The data:
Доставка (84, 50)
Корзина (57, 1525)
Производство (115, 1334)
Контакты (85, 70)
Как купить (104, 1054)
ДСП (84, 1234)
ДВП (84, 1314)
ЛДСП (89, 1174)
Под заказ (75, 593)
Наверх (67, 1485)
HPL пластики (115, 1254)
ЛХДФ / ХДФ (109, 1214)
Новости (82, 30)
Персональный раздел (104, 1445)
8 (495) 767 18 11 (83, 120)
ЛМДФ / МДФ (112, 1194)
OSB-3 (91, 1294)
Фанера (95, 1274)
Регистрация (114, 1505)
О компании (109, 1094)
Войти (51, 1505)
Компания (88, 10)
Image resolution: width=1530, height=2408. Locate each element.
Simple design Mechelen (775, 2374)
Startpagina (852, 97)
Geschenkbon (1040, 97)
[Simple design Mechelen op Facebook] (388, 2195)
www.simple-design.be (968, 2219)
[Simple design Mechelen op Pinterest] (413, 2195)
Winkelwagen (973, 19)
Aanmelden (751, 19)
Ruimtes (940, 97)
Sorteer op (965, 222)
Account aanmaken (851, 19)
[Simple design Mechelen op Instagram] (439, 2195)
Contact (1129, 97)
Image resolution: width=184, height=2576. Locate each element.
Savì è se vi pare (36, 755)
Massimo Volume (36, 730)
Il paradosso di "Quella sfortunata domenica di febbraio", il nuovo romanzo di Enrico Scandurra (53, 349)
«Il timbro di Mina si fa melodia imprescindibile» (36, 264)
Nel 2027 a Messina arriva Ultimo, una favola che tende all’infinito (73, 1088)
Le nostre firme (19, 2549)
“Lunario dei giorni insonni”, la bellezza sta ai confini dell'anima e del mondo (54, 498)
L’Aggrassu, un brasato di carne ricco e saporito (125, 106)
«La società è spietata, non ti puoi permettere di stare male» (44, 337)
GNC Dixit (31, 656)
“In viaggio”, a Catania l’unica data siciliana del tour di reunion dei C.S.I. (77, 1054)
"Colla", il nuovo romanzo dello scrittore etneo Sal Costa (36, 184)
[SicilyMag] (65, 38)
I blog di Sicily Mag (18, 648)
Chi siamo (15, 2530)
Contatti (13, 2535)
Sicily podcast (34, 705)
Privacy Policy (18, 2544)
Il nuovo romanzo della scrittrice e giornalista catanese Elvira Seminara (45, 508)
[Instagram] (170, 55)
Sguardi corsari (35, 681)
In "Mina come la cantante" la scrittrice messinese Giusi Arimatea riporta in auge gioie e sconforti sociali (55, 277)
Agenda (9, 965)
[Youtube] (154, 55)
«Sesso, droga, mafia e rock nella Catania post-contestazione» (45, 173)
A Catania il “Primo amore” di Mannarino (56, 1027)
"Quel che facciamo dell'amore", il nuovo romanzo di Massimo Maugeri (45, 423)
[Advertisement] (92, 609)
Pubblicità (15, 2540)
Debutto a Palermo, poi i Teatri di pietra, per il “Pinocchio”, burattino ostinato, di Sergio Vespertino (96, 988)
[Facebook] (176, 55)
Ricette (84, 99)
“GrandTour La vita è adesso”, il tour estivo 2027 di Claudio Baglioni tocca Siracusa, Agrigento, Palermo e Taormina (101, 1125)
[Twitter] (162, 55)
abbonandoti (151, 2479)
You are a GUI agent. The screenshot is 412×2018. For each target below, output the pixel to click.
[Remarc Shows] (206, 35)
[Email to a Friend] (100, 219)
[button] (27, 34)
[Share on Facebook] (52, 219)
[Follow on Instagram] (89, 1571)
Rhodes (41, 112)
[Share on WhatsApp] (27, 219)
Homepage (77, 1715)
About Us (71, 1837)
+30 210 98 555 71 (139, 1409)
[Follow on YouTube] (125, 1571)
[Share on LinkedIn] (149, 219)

Exercise requirements: The lines to return are those in the material above that hold "Palermo".

Completed task:
Debutto a Palermo, poi i Teatri di pietra, per il “Pinocchio”, burattino ostinato, di Sergio Vespertino (96, 988)
“GrandTour La vita è adesso”, il tour estivo 2027 di Claudio Baglioni tocca Siracusa, Agrigento, Palermo e Taormina (101, 1125)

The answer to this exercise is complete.